Munoz JJ, et al.    Anaphylaxis or so-called encephalopathy in mice sensitized to an antigen with the aid of pertussigen (pertussis toxin). Infect Immun. 1987 Apr;55(4):1004-8. PMID: 3557617; UI: 87164489.
Sensitization of mice with 1 mg of bovine serum albumin (BSA) or chicken egg albumin (EA) given intraperitoneally and 300 to 400 ng of pertussigen (pertussis toxin [Ptx]) given intravenously (i.v.) induced a high degree of anaphylactic sensitivity when the mice were challenged i.v. with 1 mg of antigen 14 days later. Regardless of H-2 haplotype, all of the strains tested (CFW, BALB/cJ, DBA/2J, and C3H.SW/SnJ) were susceptible to anaphylaxis. Sensitization of mice by a multiple-dose procedure that has been reported to induce fatal encephalopathy in mice (L. Steinman, A. Weiss, N. Adelman, M. Lim, R. Zuniga, J. Oehlert, E. Hewlett, and S. Falkow, Proc. Natl. Acad. Sci.
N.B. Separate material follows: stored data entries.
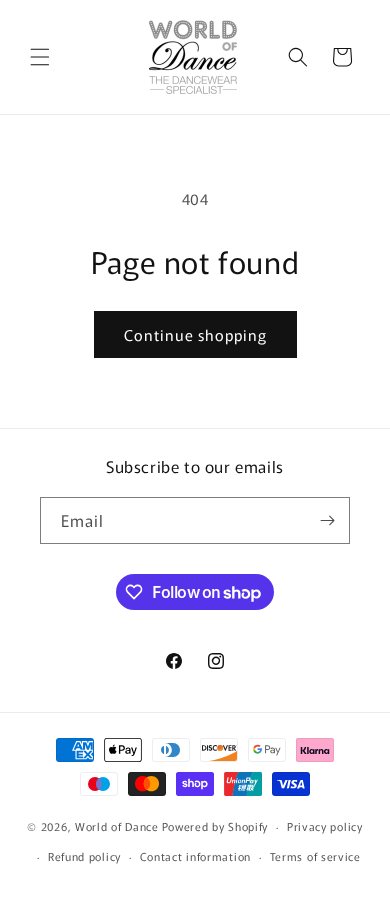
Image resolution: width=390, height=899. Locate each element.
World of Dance (117, 826)
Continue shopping (195, 334)
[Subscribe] (327, 520)
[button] (40, 57)
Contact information (195, 856)
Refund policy (84, 856)
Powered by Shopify (215, 826)
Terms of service (315, 856)
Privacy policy (325, 826)
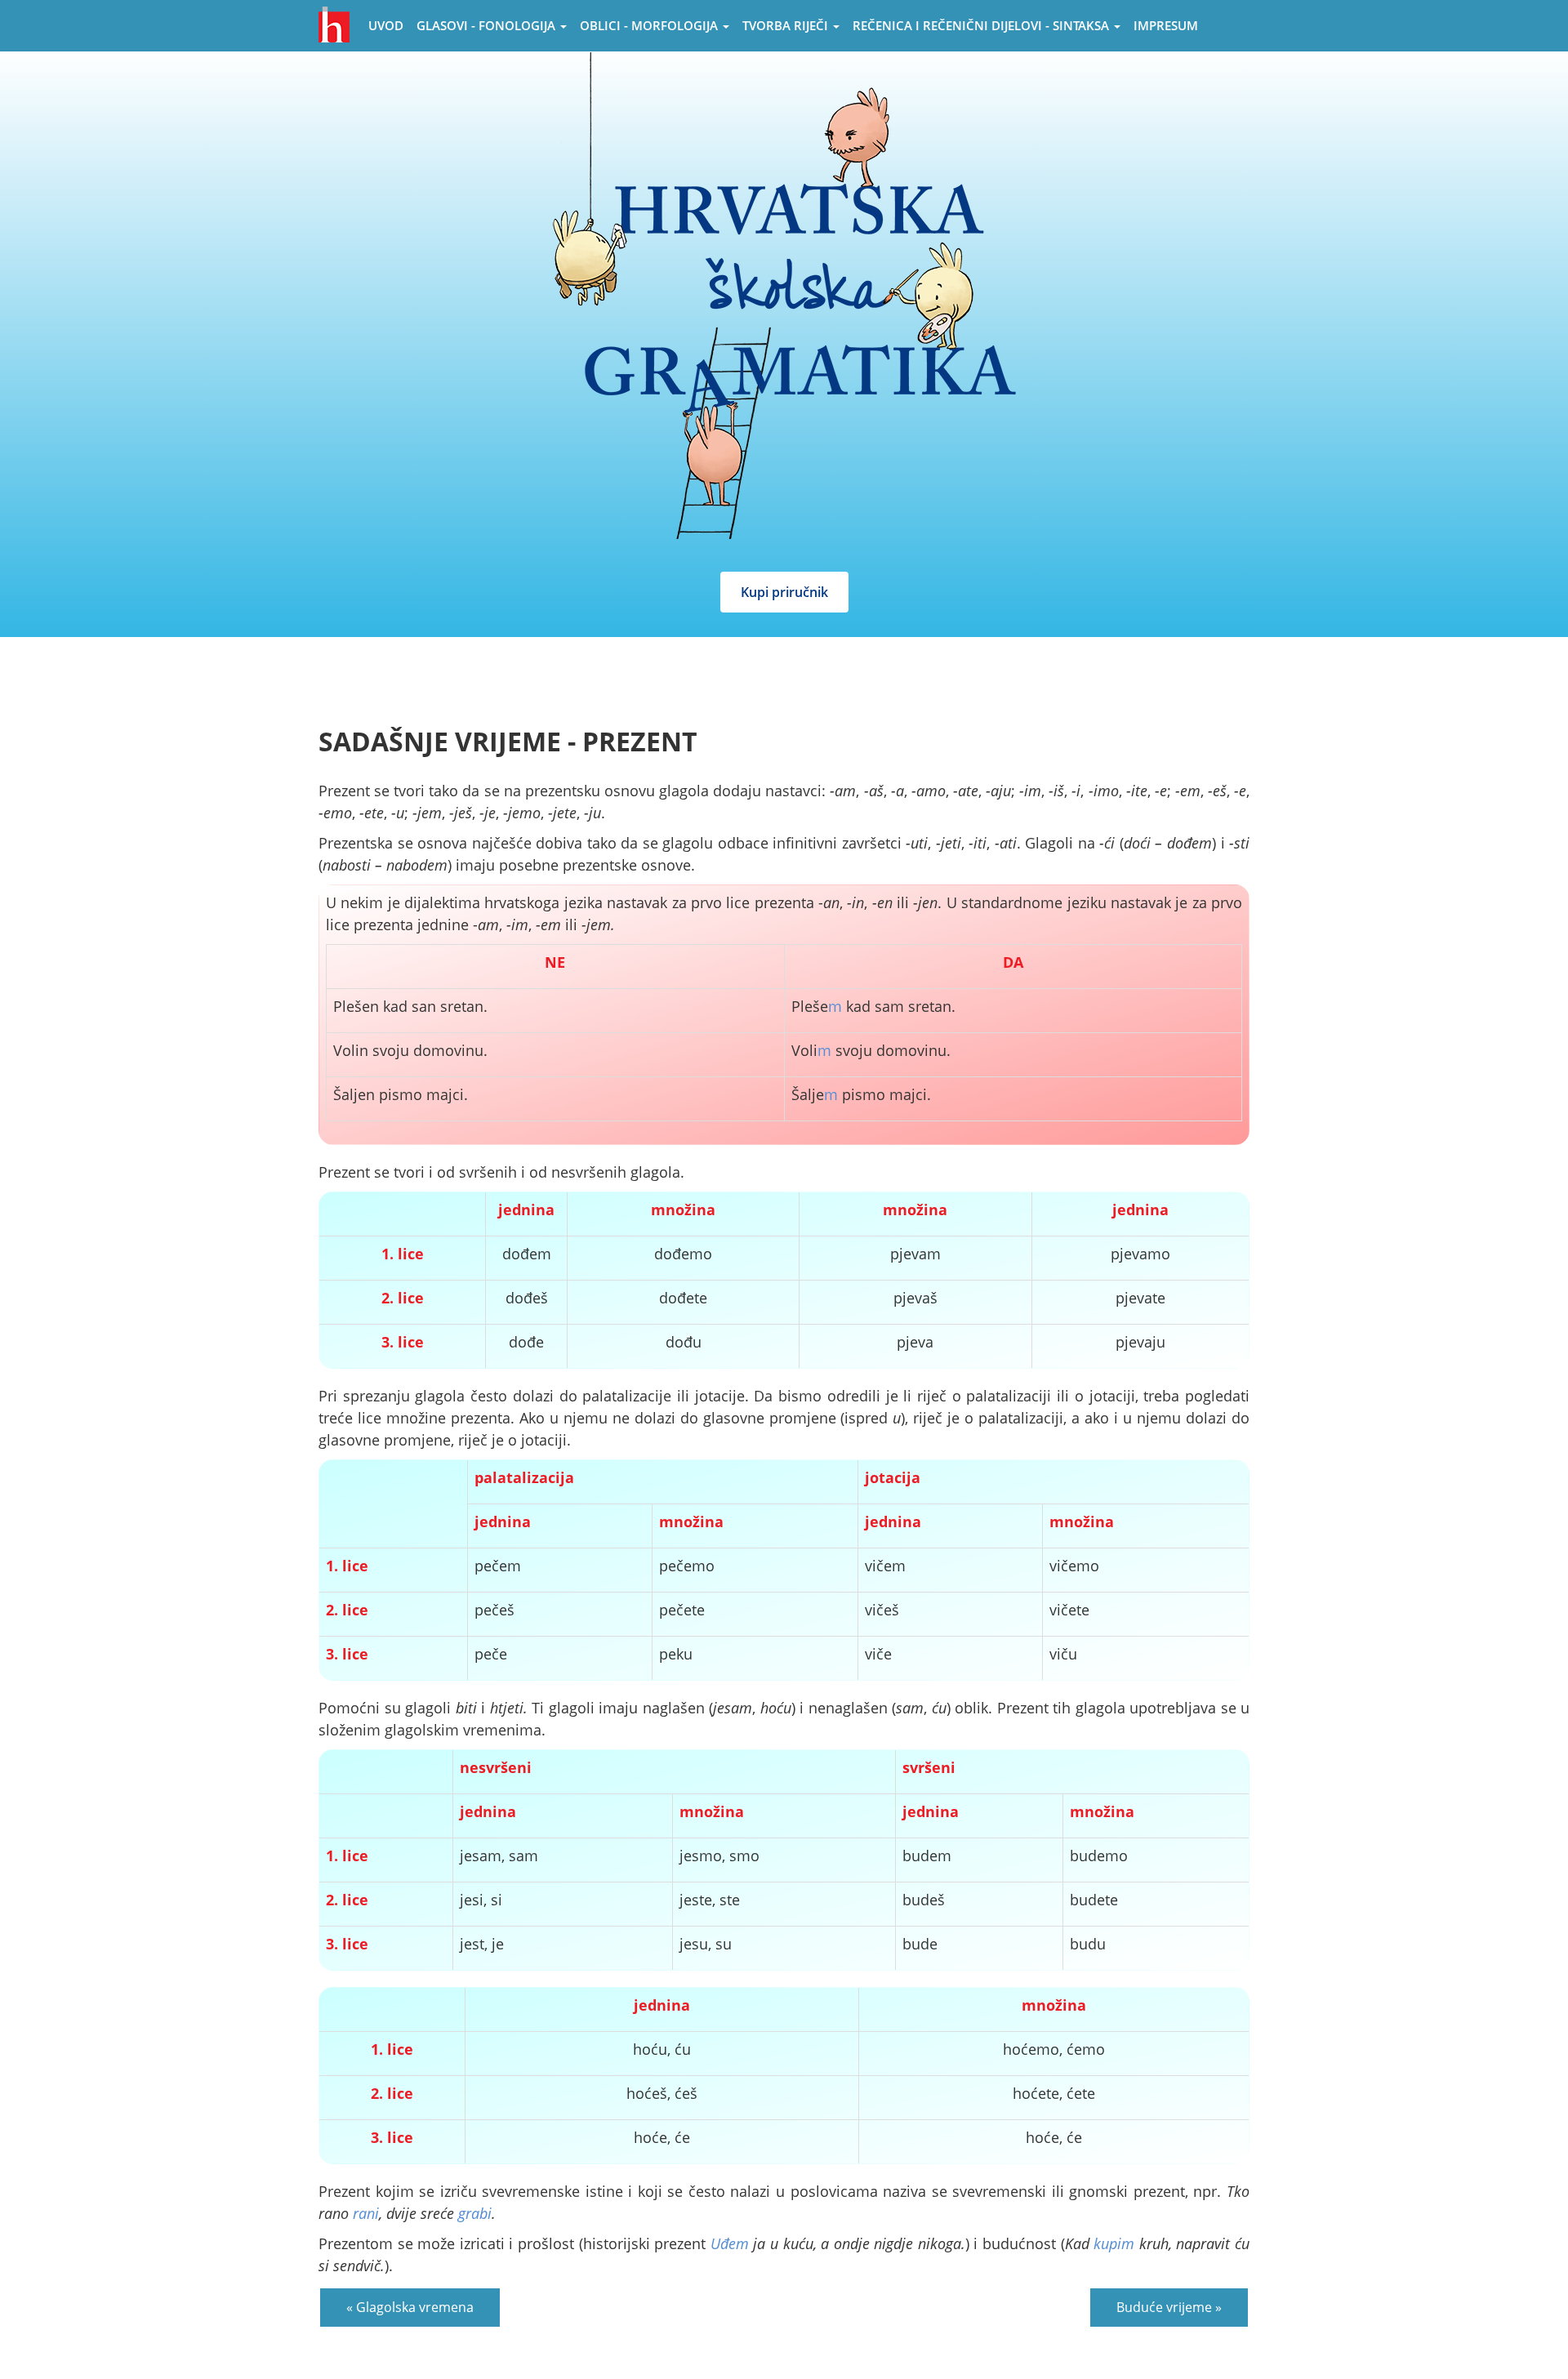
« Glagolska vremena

USA 82, 8733-8736, 1982) (1 mg of BSA on day -1, 100 to 400 ng of Ptx on day zero 1 mg of BSA on day +1, 100 to 400 ng of Ptx on day +2, and 1 mg of BSA on day +6) induced shock in BALB/cJ, DBA/2J, and C3H.SW/SnJ mice, but not in CFW mice. When EA was used instead of BSA, CFW, BALB/cJ, and C3H.SW/SnJ mice did not develop fatal shock, whereas DBA/2J mice did. When dose 3 of antigen (BSA or EA) was postponed to day +21, all mouse strains sensitized by the multiple-dose procedure were found to be susceptible to shock. The fatal shock induced by this procedure, as well as that induced by giving a single sensitizing dose of antigen and Ptx, could be prevented by one to three 1-ml doses of saline given i.v. at the time signs of severe shock appeared. Although only one dose of saline was often sufficient to save the mice, two or three doses were usually needed. Microscopic changes were not found in midsagittal sections of the brains of mice sensitized by either procedure. This was true of mice that died from shock or were saved from shock by injections of saline. From these results, we concluded that the proposed model for encephalopathy induced in mice by Ptx and BSA demonstrates only the well-known anaphylactogenic effect of Ptx or pertussis vaccine. Since there are many other more sensitive methods to detect Ptx, induction of anaphylaxis is not of much value for detection or quantitation of Ptx in pertussis vaccine.